Selama ia menjani pencarian jati dirinya tersebut Sutasoma kerap kali dihadapapkan pada beberapa ujian, seperti melawan raksasa dengan kepala gajah, raksasa pemakan daging manusia, ular naga, harimau betina. Beberapa kejadian tersebut merupakan ujian yang harus dilalui oleh sang pangeran untuk meningkatkan kualitas dirinya.

Perjalanan terus berlanjut sampai Sutasoma bertemu dengan sepupunya yang bernama Prabu Dasabahu yang sedang berperang dengan anak buah Prabu Kalmasapada. Pasukan Prabu Kalmasapada kalah dan meminta pertolongan kepada Sutasoma.
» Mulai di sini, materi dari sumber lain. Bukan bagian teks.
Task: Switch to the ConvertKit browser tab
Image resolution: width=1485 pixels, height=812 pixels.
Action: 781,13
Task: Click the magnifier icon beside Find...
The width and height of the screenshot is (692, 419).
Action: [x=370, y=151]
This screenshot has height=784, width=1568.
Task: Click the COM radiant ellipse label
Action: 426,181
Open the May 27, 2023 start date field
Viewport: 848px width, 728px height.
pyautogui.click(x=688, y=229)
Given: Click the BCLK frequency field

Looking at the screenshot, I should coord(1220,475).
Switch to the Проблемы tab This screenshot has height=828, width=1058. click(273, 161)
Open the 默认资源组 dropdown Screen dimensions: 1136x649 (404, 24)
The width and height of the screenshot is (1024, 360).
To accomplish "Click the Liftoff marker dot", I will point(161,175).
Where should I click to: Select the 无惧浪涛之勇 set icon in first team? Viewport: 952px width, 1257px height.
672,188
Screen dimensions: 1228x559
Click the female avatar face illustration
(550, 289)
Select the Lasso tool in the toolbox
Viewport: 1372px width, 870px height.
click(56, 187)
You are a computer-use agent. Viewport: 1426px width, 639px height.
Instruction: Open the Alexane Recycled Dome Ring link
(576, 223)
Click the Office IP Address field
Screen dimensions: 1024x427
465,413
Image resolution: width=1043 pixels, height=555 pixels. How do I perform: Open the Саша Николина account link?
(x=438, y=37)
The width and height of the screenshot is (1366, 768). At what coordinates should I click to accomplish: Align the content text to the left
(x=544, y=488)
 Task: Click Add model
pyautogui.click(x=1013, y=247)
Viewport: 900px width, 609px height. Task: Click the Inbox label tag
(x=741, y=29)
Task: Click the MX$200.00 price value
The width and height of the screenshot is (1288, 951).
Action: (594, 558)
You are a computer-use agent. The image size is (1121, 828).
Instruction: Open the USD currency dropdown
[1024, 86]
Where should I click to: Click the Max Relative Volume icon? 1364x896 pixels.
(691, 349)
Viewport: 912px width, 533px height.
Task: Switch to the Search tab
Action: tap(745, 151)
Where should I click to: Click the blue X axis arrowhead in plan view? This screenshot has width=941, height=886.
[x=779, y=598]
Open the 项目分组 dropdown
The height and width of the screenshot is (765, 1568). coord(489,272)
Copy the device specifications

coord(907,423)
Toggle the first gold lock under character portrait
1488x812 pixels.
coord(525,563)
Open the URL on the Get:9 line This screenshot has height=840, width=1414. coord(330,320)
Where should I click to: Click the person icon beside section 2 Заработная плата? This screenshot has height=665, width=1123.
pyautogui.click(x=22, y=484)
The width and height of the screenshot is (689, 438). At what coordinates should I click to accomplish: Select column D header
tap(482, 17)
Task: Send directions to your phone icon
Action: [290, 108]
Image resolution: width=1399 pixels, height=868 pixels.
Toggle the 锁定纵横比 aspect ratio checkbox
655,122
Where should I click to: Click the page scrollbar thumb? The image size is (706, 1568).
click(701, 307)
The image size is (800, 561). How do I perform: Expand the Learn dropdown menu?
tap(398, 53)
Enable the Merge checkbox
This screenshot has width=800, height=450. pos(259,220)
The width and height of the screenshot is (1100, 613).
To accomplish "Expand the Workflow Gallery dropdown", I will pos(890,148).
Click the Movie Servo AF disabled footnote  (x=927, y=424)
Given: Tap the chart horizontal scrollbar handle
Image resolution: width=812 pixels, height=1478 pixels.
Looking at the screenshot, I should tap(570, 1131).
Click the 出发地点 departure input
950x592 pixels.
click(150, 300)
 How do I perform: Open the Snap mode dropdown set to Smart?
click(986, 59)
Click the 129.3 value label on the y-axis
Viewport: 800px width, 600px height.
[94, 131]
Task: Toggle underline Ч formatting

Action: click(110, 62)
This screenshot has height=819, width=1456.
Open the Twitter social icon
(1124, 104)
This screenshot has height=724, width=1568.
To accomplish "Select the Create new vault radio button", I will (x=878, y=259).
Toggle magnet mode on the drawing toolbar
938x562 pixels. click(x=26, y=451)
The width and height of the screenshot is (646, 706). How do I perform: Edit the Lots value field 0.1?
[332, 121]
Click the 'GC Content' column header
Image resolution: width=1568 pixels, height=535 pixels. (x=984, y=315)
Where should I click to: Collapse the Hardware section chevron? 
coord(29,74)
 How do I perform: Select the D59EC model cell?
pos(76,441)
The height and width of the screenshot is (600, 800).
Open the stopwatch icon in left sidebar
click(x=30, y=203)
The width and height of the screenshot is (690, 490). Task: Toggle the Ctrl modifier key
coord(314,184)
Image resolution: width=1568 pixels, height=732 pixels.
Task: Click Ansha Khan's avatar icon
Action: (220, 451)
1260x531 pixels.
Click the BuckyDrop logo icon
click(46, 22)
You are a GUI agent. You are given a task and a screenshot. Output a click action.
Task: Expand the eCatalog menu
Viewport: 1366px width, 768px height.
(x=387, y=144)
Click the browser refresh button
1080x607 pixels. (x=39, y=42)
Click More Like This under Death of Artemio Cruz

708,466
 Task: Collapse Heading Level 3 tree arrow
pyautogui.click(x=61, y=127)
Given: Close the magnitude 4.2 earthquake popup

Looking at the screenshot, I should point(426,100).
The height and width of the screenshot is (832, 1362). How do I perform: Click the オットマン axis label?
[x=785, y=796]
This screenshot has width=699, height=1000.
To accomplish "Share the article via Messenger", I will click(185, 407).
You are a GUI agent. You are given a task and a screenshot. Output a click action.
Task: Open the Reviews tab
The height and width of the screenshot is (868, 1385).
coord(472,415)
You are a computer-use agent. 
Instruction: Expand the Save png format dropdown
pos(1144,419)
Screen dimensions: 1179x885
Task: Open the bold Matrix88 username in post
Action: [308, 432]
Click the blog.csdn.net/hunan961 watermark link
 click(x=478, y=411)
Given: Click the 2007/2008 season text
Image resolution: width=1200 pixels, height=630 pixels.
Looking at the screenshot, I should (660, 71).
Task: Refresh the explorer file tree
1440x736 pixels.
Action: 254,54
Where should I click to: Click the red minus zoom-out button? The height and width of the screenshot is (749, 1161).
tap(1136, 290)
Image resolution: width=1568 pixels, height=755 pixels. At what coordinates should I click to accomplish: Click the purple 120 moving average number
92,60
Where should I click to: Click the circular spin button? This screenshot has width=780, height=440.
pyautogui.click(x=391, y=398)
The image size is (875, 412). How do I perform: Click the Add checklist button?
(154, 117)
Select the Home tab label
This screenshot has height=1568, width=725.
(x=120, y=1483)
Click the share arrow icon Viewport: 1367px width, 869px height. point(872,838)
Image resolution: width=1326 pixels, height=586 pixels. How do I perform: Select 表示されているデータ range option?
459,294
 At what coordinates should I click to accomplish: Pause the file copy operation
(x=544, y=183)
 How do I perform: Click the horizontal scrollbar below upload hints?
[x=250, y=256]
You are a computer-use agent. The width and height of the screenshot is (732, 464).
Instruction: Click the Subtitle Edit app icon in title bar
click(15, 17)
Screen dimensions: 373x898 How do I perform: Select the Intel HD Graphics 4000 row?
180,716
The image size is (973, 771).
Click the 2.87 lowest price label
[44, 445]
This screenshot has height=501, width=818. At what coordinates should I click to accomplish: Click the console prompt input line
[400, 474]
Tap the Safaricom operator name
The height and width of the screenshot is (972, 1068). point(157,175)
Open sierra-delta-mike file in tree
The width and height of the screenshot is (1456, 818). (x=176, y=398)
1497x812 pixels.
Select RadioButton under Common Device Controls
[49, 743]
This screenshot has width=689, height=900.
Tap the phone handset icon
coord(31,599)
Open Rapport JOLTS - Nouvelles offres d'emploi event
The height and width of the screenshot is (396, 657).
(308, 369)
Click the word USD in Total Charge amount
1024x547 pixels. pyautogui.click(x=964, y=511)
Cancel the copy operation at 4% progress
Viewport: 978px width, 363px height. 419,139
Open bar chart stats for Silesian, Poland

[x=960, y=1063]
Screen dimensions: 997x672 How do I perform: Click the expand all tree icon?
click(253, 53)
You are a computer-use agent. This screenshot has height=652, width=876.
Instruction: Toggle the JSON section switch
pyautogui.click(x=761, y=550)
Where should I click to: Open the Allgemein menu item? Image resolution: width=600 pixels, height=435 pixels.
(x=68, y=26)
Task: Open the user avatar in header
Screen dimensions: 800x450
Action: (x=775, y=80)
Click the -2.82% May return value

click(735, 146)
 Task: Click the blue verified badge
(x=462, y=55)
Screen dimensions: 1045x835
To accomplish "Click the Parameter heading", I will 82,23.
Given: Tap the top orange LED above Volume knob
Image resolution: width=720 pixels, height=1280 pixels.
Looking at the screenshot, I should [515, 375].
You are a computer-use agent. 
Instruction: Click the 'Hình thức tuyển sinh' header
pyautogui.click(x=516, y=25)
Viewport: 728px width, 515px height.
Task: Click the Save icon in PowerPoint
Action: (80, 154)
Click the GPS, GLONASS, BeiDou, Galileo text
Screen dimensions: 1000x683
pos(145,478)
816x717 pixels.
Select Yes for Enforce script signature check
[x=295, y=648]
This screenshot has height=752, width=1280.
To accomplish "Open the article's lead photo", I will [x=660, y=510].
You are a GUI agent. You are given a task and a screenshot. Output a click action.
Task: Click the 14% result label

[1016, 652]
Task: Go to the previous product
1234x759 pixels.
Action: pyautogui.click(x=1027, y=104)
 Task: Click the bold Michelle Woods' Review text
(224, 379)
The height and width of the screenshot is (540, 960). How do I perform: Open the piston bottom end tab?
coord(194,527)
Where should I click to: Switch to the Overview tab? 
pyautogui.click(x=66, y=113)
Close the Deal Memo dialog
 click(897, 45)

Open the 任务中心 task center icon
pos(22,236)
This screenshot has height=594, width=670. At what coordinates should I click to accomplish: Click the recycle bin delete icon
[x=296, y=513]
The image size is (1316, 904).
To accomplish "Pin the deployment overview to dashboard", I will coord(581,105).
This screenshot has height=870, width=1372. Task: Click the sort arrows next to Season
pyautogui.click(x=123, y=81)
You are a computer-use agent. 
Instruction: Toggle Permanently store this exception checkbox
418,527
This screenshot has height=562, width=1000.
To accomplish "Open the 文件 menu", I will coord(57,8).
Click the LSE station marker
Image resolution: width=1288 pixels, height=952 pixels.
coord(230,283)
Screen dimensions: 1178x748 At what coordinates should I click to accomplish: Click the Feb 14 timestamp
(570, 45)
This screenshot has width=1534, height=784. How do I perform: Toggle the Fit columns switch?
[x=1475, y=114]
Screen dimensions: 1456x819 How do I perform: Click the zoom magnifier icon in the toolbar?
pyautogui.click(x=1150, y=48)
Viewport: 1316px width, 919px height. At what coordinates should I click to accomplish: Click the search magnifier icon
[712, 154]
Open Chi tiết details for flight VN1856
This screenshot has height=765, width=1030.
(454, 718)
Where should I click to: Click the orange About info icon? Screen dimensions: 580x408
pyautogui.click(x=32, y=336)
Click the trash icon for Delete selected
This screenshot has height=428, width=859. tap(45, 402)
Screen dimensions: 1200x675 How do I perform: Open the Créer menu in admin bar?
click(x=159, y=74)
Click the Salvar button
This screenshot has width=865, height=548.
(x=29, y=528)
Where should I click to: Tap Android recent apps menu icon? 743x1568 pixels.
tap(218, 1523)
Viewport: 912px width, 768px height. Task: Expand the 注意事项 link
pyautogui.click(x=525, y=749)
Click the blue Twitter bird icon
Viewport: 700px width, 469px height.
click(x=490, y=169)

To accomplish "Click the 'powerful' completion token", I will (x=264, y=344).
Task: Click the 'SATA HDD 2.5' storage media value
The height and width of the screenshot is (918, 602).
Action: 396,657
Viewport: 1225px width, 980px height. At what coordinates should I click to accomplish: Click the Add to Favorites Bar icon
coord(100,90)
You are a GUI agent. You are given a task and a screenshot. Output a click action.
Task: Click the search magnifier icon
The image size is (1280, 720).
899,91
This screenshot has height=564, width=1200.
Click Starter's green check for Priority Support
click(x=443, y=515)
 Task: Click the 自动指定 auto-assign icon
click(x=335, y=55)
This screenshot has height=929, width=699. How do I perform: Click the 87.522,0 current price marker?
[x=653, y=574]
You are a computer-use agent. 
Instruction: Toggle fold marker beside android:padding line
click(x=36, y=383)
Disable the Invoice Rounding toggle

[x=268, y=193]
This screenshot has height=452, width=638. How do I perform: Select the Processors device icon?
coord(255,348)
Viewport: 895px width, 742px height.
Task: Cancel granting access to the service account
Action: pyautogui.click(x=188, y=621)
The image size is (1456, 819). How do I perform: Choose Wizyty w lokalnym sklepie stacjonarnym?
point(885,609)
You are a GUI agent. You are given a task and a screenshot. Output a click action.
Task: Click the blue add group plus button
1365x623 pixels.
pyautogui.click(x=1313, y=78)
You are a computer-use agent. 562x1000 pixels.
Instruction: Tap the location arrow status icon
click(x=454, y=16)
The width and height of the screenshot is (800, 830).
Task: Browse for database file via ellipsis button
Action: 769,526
Menyadari bahwa yang dilawan Prabu Dasabahu adalah sang sepupu membuatnya untuk mengurungkan niat perang. Ia justru membawa Pengeran Sutasoma untuk diajak ke negerinya dan dijadikan sebagai ipar. Saat kembali ke Astina, Sutasoma diberikan gelar raja dengan gelar Prabu Sutasoma.

Bhinneka Tunggal Ika

Rwaneka dhatu winuwus
Buddha Wiswa
Bhinnêki rakwa ring apan kena parwanosen
Mangka ng Jinatwa kalawan Siwatatwa tunggal
Bhinnêka tunggal ika tan hana dharma mangrwa

Bait di atas merupakan kutipan dalam Kitab Kakawin Sutasoma tepatnya pada pupuh 139 bait 5. Kata-kata tersebutlah yang juga digunakan oleh pendiri bangs akita dalam merumuskan semboyan negara yang berbunyi Bhinneka Tunggal Ika.

Bait tersebut menceritakan bahwa perbedaan yang terjadi antara Buddha dan Siwa bukanlah sebuah halangan untuk tetap saling mengasihi. Sedangkan kebenaran Buddha dan Siwa adalah tunggal.

Maka jika diartikan secara setiap kata akan muncul makna "Bhinneka" yang bermakna ragam dan ika bermakna satu, kemudian jika digabungkan akan muncul makna meskipun berbeda-beda namun tetap satu.

Baca Juga: Sosok Ashin Jinarakkhita, Biksu Buddha Pertama di Indonesia

Demikian adalah ulasan tentang sejarah dan makna yang terkandung di dalam kita Sutasoma, semoga bermanfaat.